You cannot make this stuff up. And I didn’t!

If the Obama administration felt strongly about voting integrity, then Attorney General Eric Holder’s Justice Department would not have dismissed a solid case for voter intimidation in Philadelphia against New Black Panther Party members. But they did.

An honor system for voting is not a reasonable option. Sorry. We are a culture awash in fraud–identity theft, plagiarism, performance boosting drugs, computer hackers, IRS scandals, cover-ups, legal shakedowns, infidelity, academic cheating, cheap diplomas, immigration fraud, false campaign promises, journalist forgeries, FBI leaks, “anonymous” sources, resume’ enhancement, tax avoidance, insider trading and more. We are required to show a valid ID just to board a plane, drive a car, buy alcoholic beverages, enter federal office buildings, sign up for Obamacare, receive food stamps, pick up a government check or validate a personal check. Why not for voting?

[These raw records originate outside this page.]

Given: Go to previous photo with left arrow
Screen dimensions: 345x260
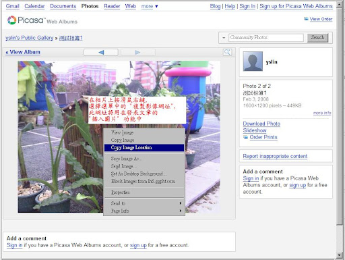Looking at the screenshot, I should (101, 53).
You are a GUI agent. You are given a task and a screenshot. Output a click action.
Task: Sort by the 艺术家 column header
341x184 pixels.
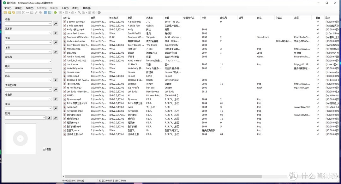pos(150,18)
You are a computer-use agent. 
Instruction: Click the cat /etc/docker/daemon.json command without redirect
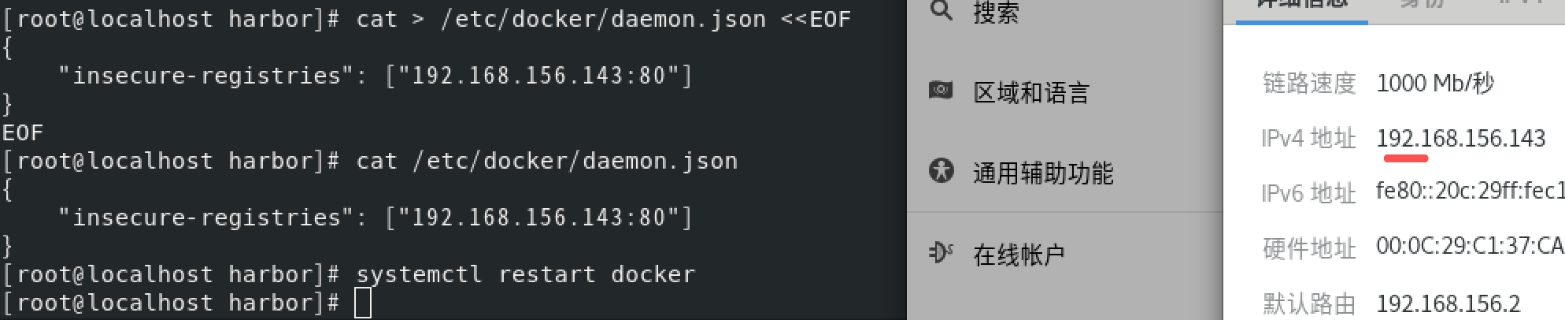(x=546, y=161)
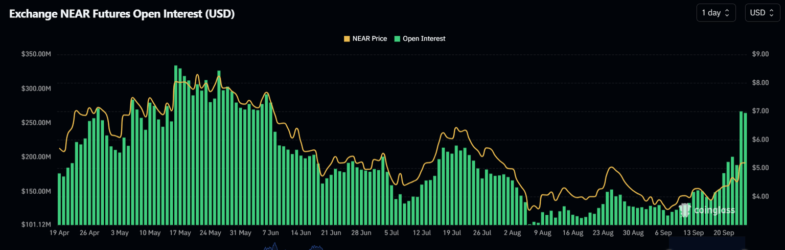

Regardless of party, race, gender, creed or age, reasonable people agree that asking citizens for verifiable identification to vote is legitimate, especially when such identification can be freely and easily obtained by any citizen prior to voting. In fact, in states that require a valid ID, those without them can still vote and are given 10 days to validate their identity. Voter impersonation is much easier where valid ID requirements are waved. That’s obvious. Yet, the president not only disagrees, he maliciously distorts the facts to outrage people on false pretenses.

In 2011 and 2012, the IRS was used to target and harass conservative organizations. Since then, an IRS official has taken the 5th, countless computers have “crashed” (all unrecoverable), two full years of e-mail communication vanished, and all back-up record-keeping systems broke down. All this at the very institution that punishes citizens like you and me if we fail to provide records. Holder’s Justice Department is doing nothing serious to seek truth or justice. This is every bit as egregious as voter fraud.

    Actually, one of the groups the IRS persecuted was called “True the Vote.” Their “crime” was to dare to work honestly to prevent voter fraud.